PROVIDED RECORDS:
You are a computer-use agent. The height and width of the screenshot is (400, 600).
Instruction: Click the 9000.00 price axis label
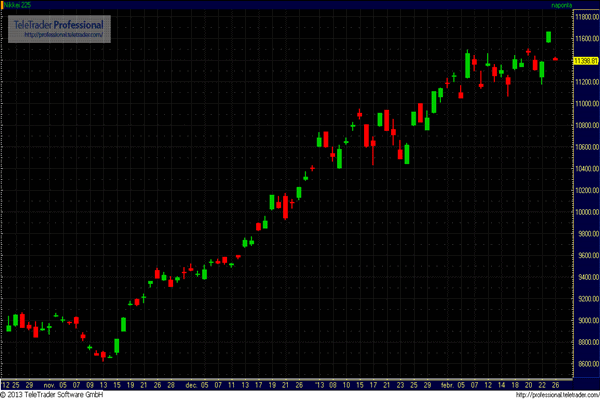(584, 321)
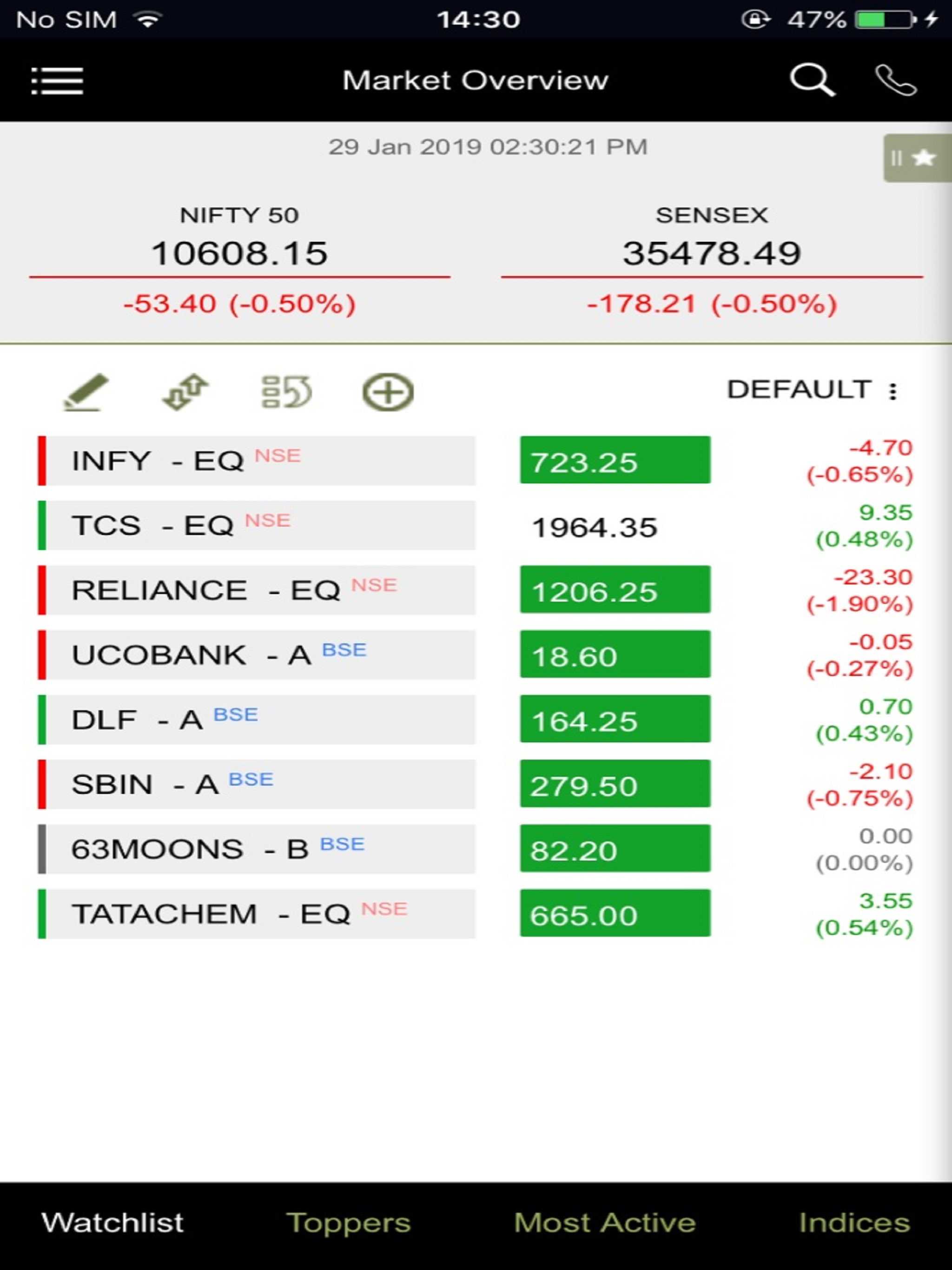The width and height of the screenshot is (952, 1270).
Task: Open the DEFAULT watchlist dropdown
Action: [799, 390]
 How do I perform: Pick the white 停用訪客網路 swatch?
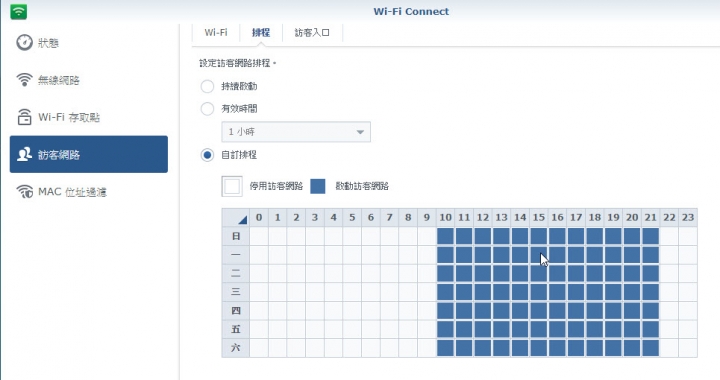(x=232, y=186)
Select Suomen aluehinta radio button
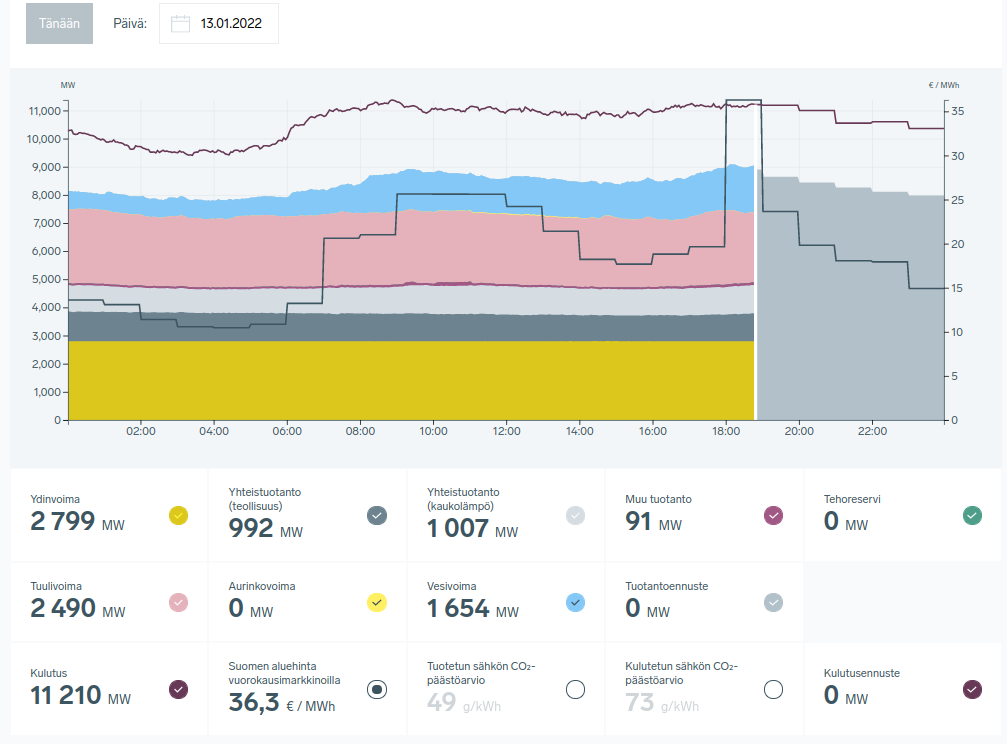 click(377, 689)
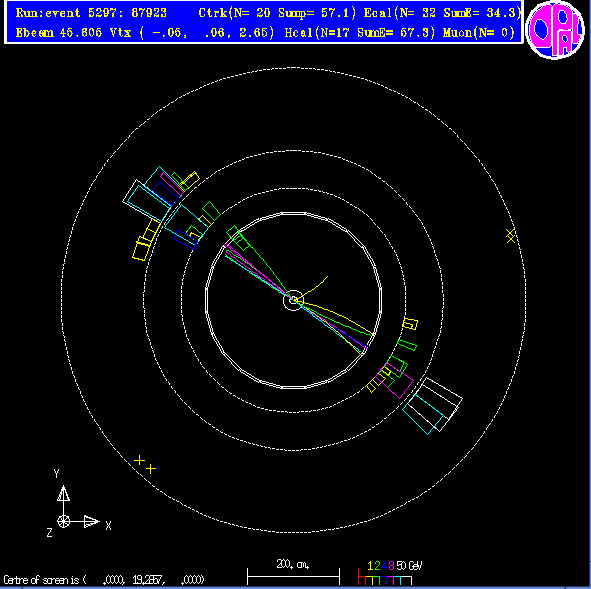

TASK PROMPT: The lines from the one holding "Instruction: Click the" to the final line of the entries are to be duplicated exactly, and the pictures are to be left out.

ANSWER FOR THE TASK:
Instruction: Click the 9000.00 price axis label
(584, 321)
The width and height of the screenshot is (952, 1270).
Task: Open the DEFAULT watchlist dropdown
Action: [799, 390]
 How do I perform: Pick the white 停用訪客網路 swatch?
(x=232, y=186)
Select Suomen aluehinta radio button
 click(377, 689)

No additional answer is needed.